Growth

About Growth

In 1989 the Theodore H. White Lecture on Press and Politics was inaugurated with a panel discussion in the Forum featuring R. W. Apple Jr., Benjamin C. Bradlee and John King Fairbank. Blair Clark, a Shorenstein Center advisory board member and former vice-president of CBS News, worked closely with Marvin Kalb to raise the funds from more than one hundred friends and admirers of the reporter. Honored the next year was legendary broadcast journalist Walter Cronkite. Since its establishment, the Theodore H. White Lecture has become one of the hallmarks of the Shorenstein Center.

The Shorenstein Center’s first Visiting Lombard Professor was Tim Cook. A Williams College professor of political science, Cook taught a course on the press and government in the spring of 1990. The Laurence M. Lombard Professorship was established by the family and friends of Mr. Lombard, a director of Dow Jones & Company for 28 years. Alex S. Jones, director of the Shorenstein Center since 2000, now occupies the Lombard chair.

Frederick Schauer served as Frank Stanton Professor of the First Amendment from 1990–2008. The chair was funded in the early 1980s by gifts from dozens of media organizations and individuals in honor of Dr. Frank Stanton, president emeritus of CBS.

The chance meeting of a Harvard professor and a Philadelphia lawyer on a beach in Florida led to the establishment of one of journalism’s preeminent prizes, which is awarded by the Shorenstein Center. The professor, Gary Orren, and the lawyer, Robert Greenfield, soon joined with Marvin Kalb to create the Goldsmith Awards Program. The concept began with a desire to encourage strong investigative reporting and grew to include book prizes, fellowships and an annual career award. The Goldsmith Prize for Investigative Reporting, first awarded in 1993, has become one of the most prestigious awards in journalism.

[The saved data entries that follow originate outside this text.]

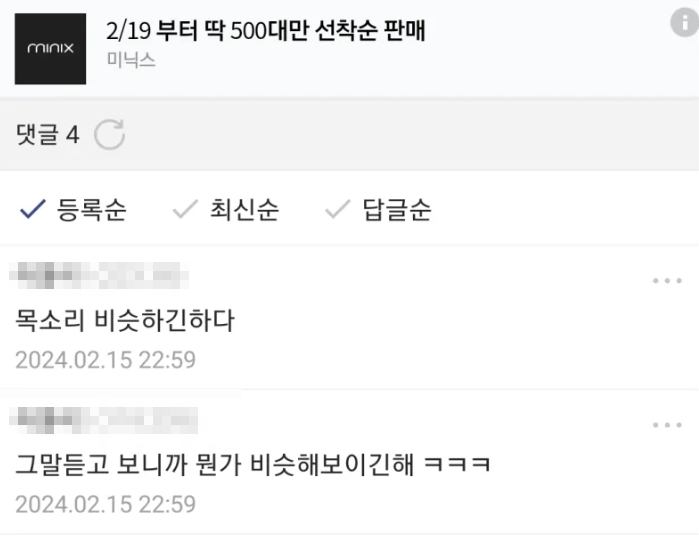Open the ad info icon at top right
The height and width of the screenshot is (548, 699).
pos(685,22)
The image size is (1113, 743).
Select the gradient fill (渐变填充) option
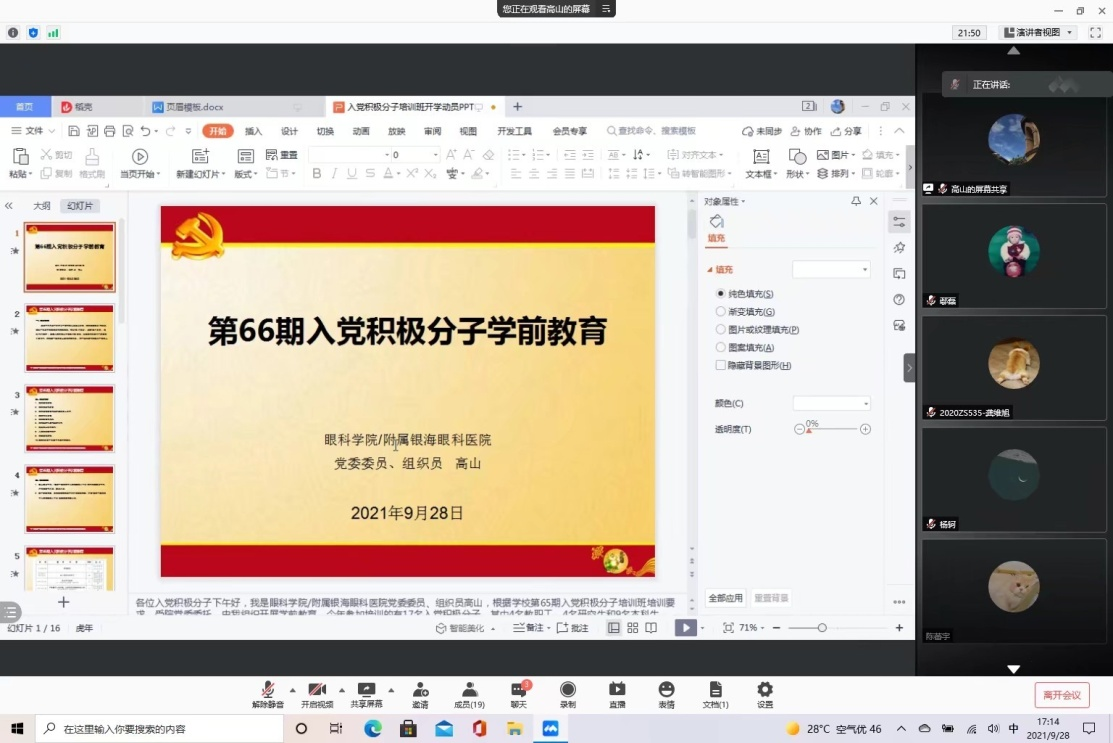[721, 310]
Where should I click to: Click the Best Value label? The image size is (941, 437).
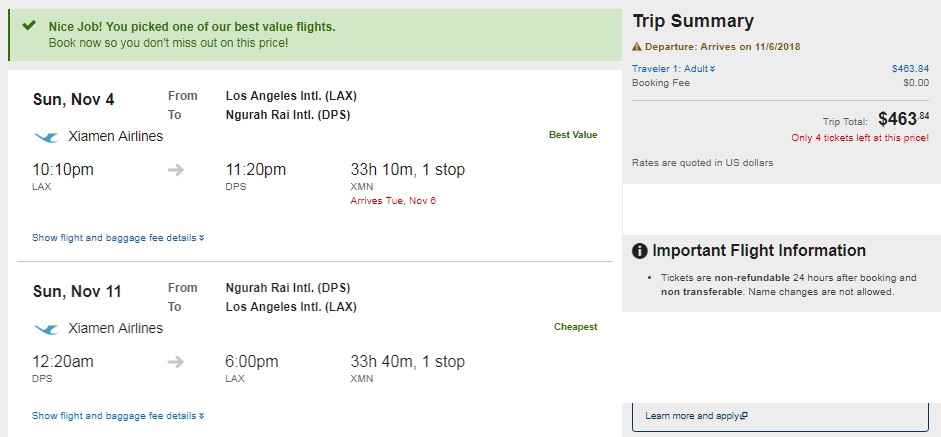pyautogui.click(x=573, y=135)
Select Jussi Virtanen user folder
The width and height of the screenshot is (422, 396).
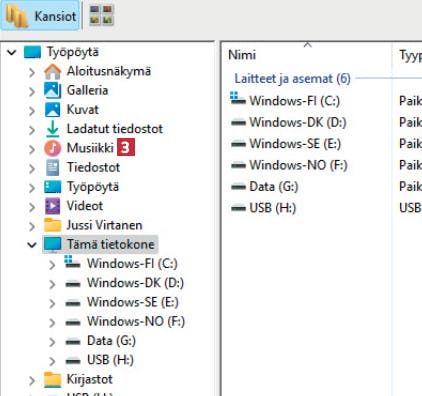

The first occupant of the Bradlee Chair in Government and the Press is Thomas E. Patterson, who arrived at Harvard from Syracuse University in 1996. Benjamin C. Bradlee, former executive editor of the Washington Post, donated funds for the chair in the early 1980s.

Marvin Kalb directed the Center from 1987 until 1999. He formalized the Fellowship Program and expanded the research output of the Center through foundation-funded projects on presidential press conferences, the Pentagon Papers, press coverage of the Soviet Union, race, presidential election campaigns, the Los Angeles riots, China, financial institutions and more. He developed the introductory course on press, politics and public policy, expanded the Kennedy School’s curriculum, and led a program on media and American democracy for high school teachers. With co-editor Pippa Norris, Kalb launched the Harvard International Journal of Press/Politics.

The Pulitzer Prize–winning journalist Alex S. Jones served as director of the Shorenstein Center from July 2000 until July 2015. Jones enhanced the Fellowship Program, raised the profile of the Goldsmith Awards, launched new initiatives to increase student engagement, and broadened the advisory board. He strengthened the financial underpinnings of the Center, with the strong support of the Shorenstein family. Jones convened conferences on new issues such as WikiLeaks, blogging and journalism and the reporting of science.

The Center became one of 12 institutions selected to participate in the Carnegie-Knight Initiative on the Future of Journalism Education. As part of the Initiative, the Center created and operates Journalist’s Resource, a website devoted to knowledge-based reporting.

The Center established the Lynette Lithgow Summer Internship Award, research assistant positions and full-tuition scholarships. The David Nyhan Prize for Political Journalism was endowed in 2005 and is awarded in conjunction with the annual Theodore H. White Lecture. The annual Richard S. Salant Lecture on Freedom of the Press was endowed in 2007, and the A.M. Rosenthal Writer-in-Residence program was established in 2010.

In December 2013, the Kennedy School announced an ambitious new fellowship in honor of Walter Shorenstein and a name change for the Center. A gift of $5 million from Doug and Lydia Shorenstein to Harvard University will be used to fund the new Walter Shorenstein Fellowship in Media and Democracy. The fellowship brings high-profile figures in the areas of media, politics and policy to the Kennedy School to engage with students, faculty, scholars and the public on important issues of the moment. The Center’s name became the Shorenstein Center on Media, Politics and Public Policy, in order to recognize the generosity and commitment of the Shorensteins to the Center whose name will now honor the entire family. The new name also more accurately reflects the Center’s broad focus on media in all its forms. The Walter Shorenstein Fellowship pays special tribute to the Center’s original benefactor and the current Shorenstein Fellowships are now titled the Joan Shorenstein Fellowships.